One of my highlights of Christmas was a gathering of the friends of the woman I once referred to as the deluded lefty, that is to say the Mrs. I was ill so, having cooked for them, I retreated to bed with the cats, but coming down for a cup of tea I heard the most deluded of the lot of them (they are nearly all sociology lecturers) opine that she had “applied for research funding to study how black women are suffering in the recession.” Where does one start?
Firstly, she will get that funding and it is YOUR taxes that will fund this vital work. Secondly, you might point out that we are not in a recession so the whole thesis is fundamentally flawed but that will not stop this utter loon from securing funding from the grateful taxpayer which will produce a report concluding that the wicked Tory inspired recession has especially disadvantaged women of colour (you see I know the PC lingo off pat now) and that the taxpayer needs to invest (i.e. piss away more cash) to rectify this. We live in a mad world.

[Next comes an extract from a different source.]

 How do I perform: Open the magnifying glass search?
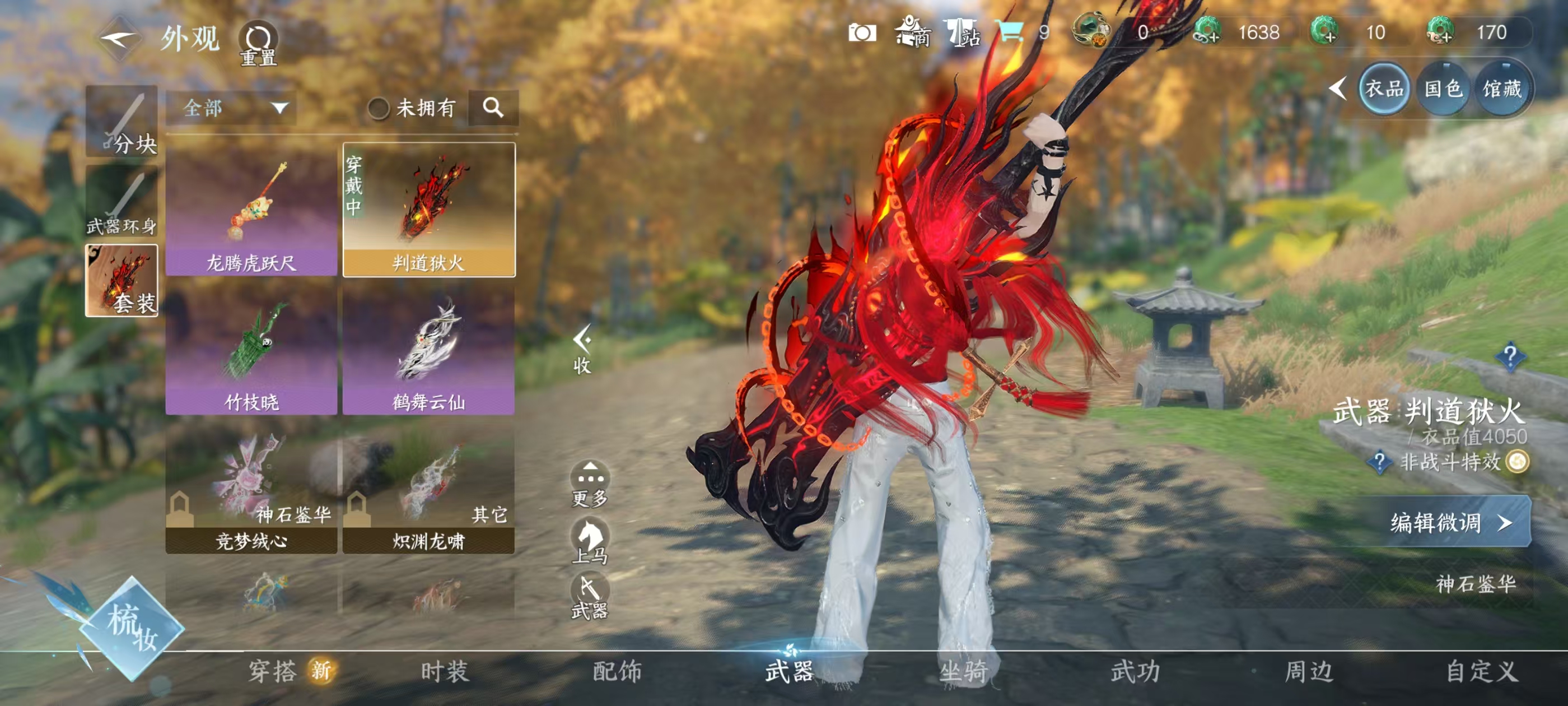[492, 108]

My point is that the UK is not in a recession. One of my ten macro themes for 2015 (HERE) is that UK GDP growth will be the strongest in Europe and among the strongest in the G8 and thus Steve Moore and I when tipping stocks as buys are looking for UK GDP plays. That brings me to recruitment business InterQuest (ITQ) at a 102p offer - up on the 88p offer at which we first tipped it on the Nifty Fifty.
The value opportunity is that InterQuest shares were weak in the run up to Christmas not because of weak trading but because having put itself up for sale no deal was done. The problem is chairman and founder Gary Ashworth.

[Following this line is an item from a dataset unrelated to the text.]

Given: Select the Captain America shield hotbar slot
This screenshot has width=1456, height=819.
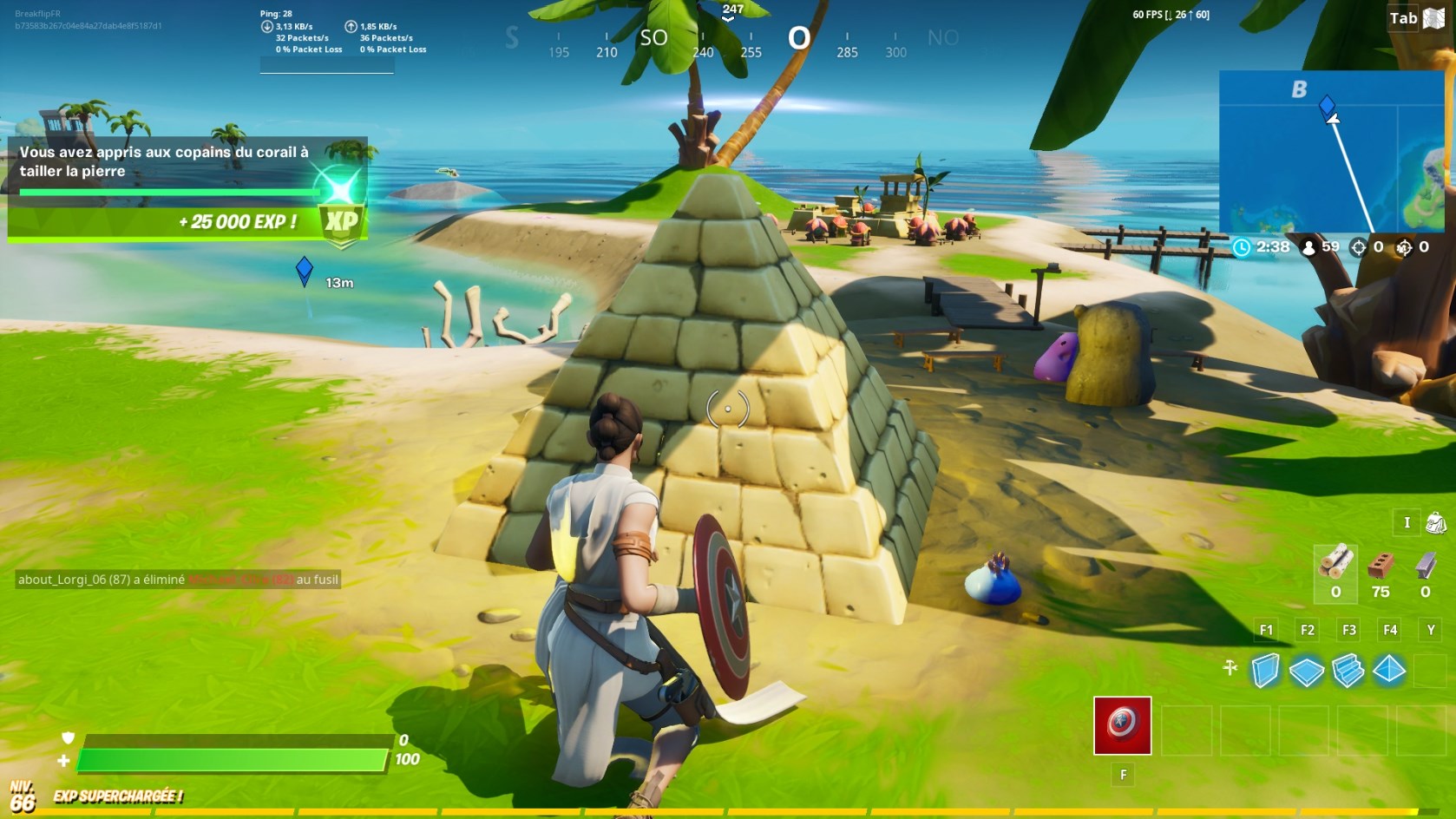Looking at the screenshot, I should click(1122, 724).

That is to say the stumbling block was securing was Gary regards as a fair price, not that there is anything wrong with InterQuest. Most AIM casino chairman own sod all shares in the company’s they run so would have happily accepted any deal and banked a mega bonus for securing a deal. Gary owns almost 30% of InterQuest and so his interests are not that of a grubby bonus seeking corporate swine but those of a shareholder. He wants a fair price.
I know Gary well. He has a great track record on the AIM casino. A gritty northern chappie he will just go away, build up InterQuest both organically and via infill deals and I reckon that in twelve months’ time he will be selling the firm but not for anything less than 150p per share.

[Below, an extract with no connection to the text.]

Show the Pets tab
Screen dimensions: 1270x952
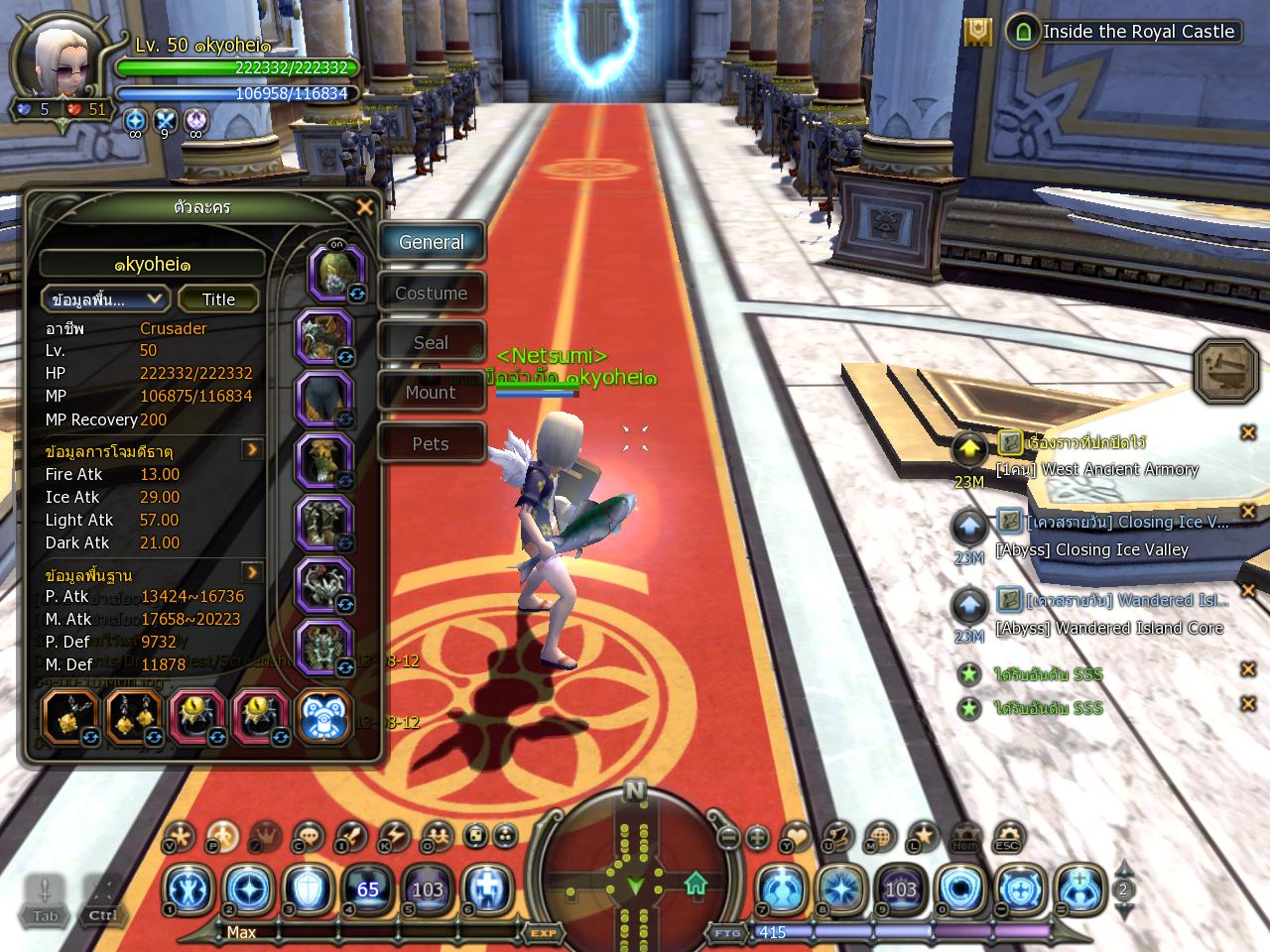431,444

At 102p the market cap is £35 million and by the end of next year with no acquisitions debt will be £5 million and clearable within nine months. I was expecting earnings per share of c10p for 2014 and 12p for 2015 but the upbeat trading statement of just before Christmas makes me think that I am light on both numbers and so tentatively I am looking for earnings of 13.5p for 2015 so at 150p the PE is only just over 11. Mid-tier recruiters at the right point in the cycle often exit at 15 times or more so my targets are really not that ambitious.
InterQuest is almost entirely UK based in terms of customers. Its speciality is IT where demand is strong and its biggest customer is the FCA which – as we know – has an unlimited budget as it recruits the brightest and the best to fail completely to tackle financial abuse and crime in this country.
I regard the risks to my numbers as on the upside as Gary is helped by macro-headwinds ( as the economy grows he will have more demand to fill higher margin permanent as opposed to temporary placements) but also because he will execute a number of cute bolt-ons to bulk this company up for the 2015 trade sale. Buy at up to 108p with a 150p to sell target price.